# GROUPERS!



## JHOGUE (Oct 4, 2007)

More deep water grouper pics from the "HOG WILD" for charter info please call 850-934-1743 the third pic is all scamp, and the last one is a 125lb warsaw....none of these are the sameas last time, there from the last two weeks.


----------



## John B. (Oct 2, 2007)

Captain Ronnie Hogue does it AGAIN!!!:bowdown:bowdown:bowdown:bowdown:bowdown


----------



## sniper (Oct 3, 2007)

JESUS!!!!!!!


----------



## jmartintcb (Nov 22, 2007)

Awesome fishing!:hotsun:bowdown:bowdown

We were at daybreak cleaning fish this afternoon and some guys came in with some scamp. I asked them for the bodies since they were going to throw them away. I cut the throats out...Never had the throats, but I am gonna try'em.

Good job guys!


----------



## John B. (Oct 2, 2007)

> *jmartintcb (6/27/2008)*Awesome fishing!:hotsun:bowdown:bowdown
> 
> We were at daybreak cleaning fish this afternoon and some guys came in with some scamp. I asked them for the bodies since they were going to throw them away. I cut the throats out...Never had the throats, but I am gonna try'em.
> 
> Good job guys!


grouper throats..... MMMMMMM :hungry


----------



## JHOGUE (Oct 4, 2007)

they are the best for sure!


----------



## YakAttack (Oct 8, 2007)

I am gonna have to take a trip on the Hog Wild one of these days...
Nice Fish!


----------



## ditchdoctor81 (Oct 3, 2007)

NICE GROUPER! :letsdrink


----------



## Bubba Squid (Feb 22, 2008)

I guess Im gonna have to folow him out there and see where hi's fishin....Those are some big sows. sweet!


----------



## Sniper Spear-It (Jan 16, 2008)

i like the grouper cheeks as sashimi with some soy and siracha. dam you just cant beat that. i eat it as im cleaning the fish.

mmmmmm..


----------



## P-cola_Native (Feb 5, 2008)

> *Bubba Squid (7/1/2008)*I guess Im gonna have to folow him out there and see where hi's fishin....Those are some big sows. sweet!

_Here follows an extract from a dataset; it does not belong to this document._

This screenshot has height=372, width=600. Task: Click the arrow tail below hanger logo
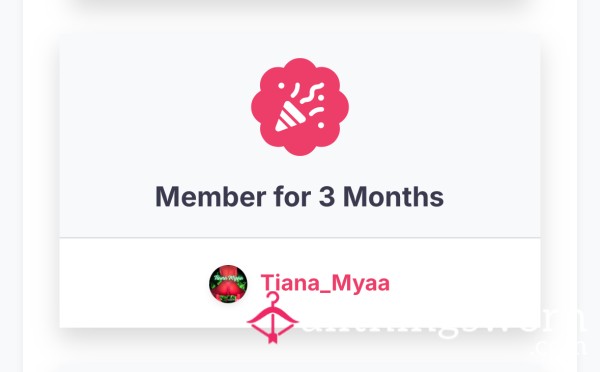point(272,338)
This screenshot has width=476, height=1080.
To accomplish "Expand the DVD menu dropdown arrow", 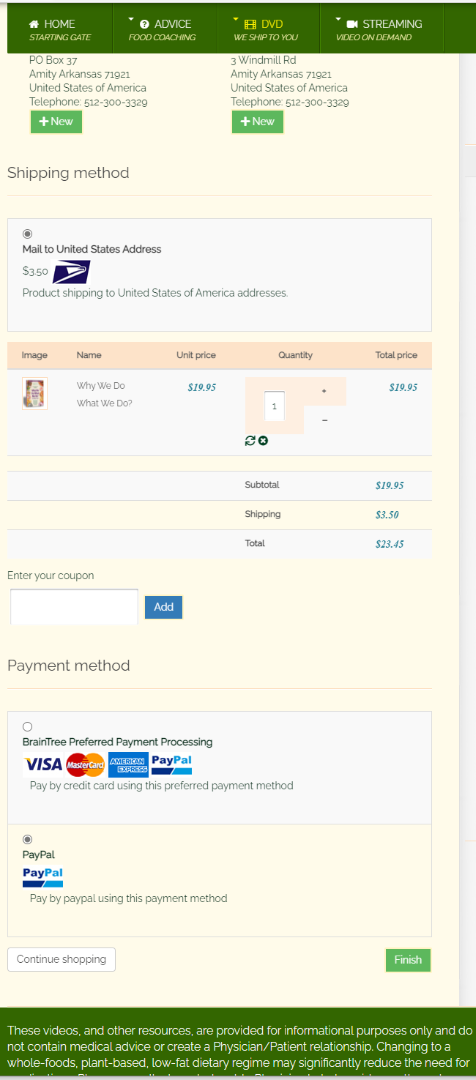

Get ready to head way offshore and fish in 600+' of water.

Sweet catch!


----------



## jrbagadoughnuts (May 13, 2008)

Messin with a man's secret spots is like messin with his woman...



Following charters & sneekin spots is a great way to get shot or run over...:blownaway.



I know you're only kidding though..


----------



## d45miller (Oct 2, 2007)

MMMMMM Scamp! One of the gulf's best tasting fish! :hungry Congrats to capt. and crew.


----------



## Deeplines (Sep 28, 2007)

NOW THAT ISGROUPER CATCHING.


----------



## Pinksnappertrapper (Dec 7, 2007)

> *jrbagadoughnuts (7/2/2008)*Messin with a man's secret spots is like messin with his woman...
> 
> Following charters & sneekin spots is a great way to get shot or run over...:blownaway.
> 
> I know you're only kidding though..


I dont think there are Capts that stupid out there to shoot or run someone over. Hell im fishing "my private spots" and charter boats come right on top of me and fish. These are #s that no one is supposed to have. Every single part of the gulf is open to anyone. I got to get radar. That would be a long day pulling those fish up from 600ft. Damn!!


----------



## Bubba Squid (Feb 22, 2008)

That is a long crank. Thats why Im a fan of the electramate.


----------



## wirenut (Sep 30, 2007)

:bowdown:bowdown:clap:clap


----------



## P-cola_Native (Feb 5, 2008)

I don't really know how deep they were fishing on that trip. Just guessing from the electric reels and what I heard about one of their previous deep drop trips.


----------



## Harry Brosofsky (Oct 4, 2007)

Are those both Warsaw in the first pic?

Harry


----------



## jrbagadoughnuts (May 13, 2008)

Shoot, the charters I worked on, all the captains were packin heat, they also didn't take kindly to "weekend warriors" as they called em',



sliding up on any of thier money makin spots....sure the gulf if open to everyone, but not my secret numbers...nor their's...if you stumble across 



one of them by mistake...cool....but following me out ..I don't think so...


----------



## P-cola_Native (Feb 5, 2008)

> *jrbagadoughnuts (7/3/2008)*Shoot, the charters I worked on, all the captains were packin heat, they also didn't take kindly to "weekend warriors" as they called em',
> 
> sliding up on any of thier money makin spots....sure the gulf if open to everyone, but not my secret numbers...nor their's...if you stumble across
> 
> one of them by mistake...cool....but following me out ..I don't think so...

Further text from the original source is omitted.